La confirmación de los ataques provino directamente del entonces presidente Donald Trump, quien declaró públicamente la noche del 25 de diciembre que fuerzas estadounidenses habían atacado "objetivos" pertenecientes al autodenominado Estado Islámico en Nigeria. Trump justificó la acción como una represalia directa a los actos de violencia perpetrados por el grupo extremista contra la comunidad cristiana nigeriana. Posteriormente, el Comando África de Estados Unidos (AFRICOM) emitió un comunicado confirmando la realización de las embestidas.
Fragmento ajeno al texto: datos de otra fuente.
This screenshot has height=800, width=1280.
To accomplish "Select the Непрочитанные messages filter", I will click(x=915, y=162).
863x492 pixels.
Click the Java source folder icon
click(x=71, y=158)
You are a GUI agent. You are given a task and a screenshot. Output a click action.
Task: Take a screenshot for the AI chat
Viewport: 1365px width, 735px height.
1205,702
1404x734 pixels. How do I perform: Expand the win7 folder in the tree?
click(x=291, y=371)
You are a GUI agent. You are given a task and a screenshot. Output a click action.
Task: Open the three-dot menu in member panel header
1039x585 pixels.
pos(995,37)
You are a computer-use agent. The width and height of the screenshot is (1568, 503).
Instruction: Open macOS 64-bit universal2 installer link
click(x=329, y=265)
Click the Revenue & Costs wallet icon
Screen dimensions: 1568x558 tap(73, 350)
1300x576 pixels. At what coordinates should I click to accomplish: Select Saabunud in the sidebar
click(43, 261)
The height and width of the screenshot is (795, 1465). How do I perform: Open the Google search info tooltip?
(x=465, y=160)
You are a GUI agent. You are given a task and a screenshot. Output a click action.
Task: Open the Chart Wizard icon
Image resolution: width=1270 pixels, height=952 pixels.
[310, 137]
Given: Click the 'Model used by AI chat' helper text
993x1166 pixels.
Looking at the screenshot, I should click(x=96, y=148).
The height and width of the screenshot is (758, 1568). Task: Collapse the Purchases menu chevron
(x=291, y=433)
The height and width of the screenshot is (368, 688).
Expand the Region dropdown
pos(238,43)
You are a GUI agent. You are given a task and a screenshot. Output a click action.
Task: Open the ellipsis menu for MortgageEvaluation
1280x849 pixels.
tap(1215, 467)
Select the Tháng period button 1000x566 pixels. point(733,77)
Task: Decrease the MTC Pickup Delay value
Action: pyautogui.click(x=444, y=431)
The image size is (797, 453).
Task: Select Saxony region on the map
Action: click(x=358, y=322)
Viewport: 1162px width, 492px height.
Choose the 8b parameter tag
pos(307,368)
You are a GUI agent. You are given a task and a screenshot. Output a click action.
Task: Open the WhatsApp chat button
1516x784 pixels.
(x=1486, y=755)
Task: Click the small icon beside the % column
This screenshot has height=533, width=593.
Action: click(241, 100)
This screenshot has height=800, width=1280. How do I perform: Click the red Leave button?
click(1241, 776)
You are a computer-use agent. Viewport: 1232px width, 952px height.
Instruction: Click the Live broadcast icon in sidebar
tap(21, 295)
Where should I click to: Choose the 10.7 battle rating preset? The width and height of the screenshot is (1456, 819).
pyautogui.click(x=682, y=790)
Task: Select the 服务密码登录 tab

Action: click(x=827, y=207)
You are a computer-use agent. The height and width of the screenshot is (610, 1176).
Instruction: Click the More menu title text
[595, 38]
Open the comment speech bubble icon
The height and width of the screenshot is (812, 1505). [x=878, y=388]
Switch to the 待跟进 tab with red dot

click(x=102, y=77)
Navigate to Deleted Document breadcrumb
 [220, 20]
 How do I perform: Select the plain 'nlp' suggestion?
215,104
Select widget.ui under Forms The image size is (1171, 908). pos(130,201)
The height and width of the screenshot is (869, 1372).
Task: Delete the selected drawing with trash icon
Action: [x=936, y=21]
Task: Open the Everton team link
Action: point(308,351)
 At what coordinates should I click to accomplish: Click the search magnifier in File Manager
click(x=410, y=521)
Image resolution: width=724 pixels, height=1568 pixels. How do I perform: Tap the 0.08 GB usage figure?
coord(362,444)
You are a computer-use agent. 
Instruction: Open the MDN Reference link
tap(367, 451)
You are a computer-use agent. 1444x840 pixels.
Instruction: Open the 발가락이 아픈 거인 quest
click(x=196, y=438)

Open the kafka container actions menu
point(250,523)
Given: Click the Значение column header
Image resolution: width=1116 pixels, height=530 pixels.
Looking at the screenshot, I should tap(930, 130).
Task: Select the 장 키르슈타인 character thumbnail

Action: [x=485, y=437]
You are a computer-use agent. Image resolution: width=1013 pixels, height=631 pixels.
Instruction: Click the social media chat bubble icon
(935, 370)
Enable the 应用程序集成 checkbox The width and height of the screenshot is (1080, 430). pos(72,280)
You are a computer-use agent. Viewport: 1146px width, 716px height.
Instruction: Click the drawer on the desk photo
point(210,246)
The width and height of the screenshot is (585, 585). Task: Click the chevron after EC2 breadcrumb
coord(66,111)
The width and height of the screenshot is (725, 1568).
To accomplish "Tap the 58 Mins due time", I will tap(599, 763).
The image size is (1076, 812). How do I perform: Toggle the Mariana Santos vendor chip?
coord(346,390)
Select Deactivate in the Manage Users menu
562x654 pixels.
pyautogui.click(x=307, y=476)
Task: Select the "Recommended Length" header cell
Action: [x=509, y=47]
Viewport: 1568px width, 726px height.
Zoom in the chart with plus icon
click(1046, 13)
Según AFRICOM, los ataques aéreos fueron llevados a cabo a petición expresa de las autoridades nigerianas. El gobierno de Nigeria habría solicitado asistencia militar ante la creciente amenaza que representaba el Estado Islámico y la necesidad de proteger a sus ciudadanos. Las autoridades nigerianas informaron que varios militantes del grupo terrorista resultaron muertos como consecuencia de los bombardeos, aunque no se especificó el número exacto de bajas.
Este despliegue militar marca una escalada en la participación de Estados Unidos en la lucha contra el terrorismo en África y plantea interrogantes sobre el futuro de la estrategia antiterrorista estadounidense en la región. Si bien el gobierno nigeriano agradeció la ayuda estadounidense, la operación también generó debates sobre la soberanía nacional y la participación de potencias extranjeras en conflictos internos.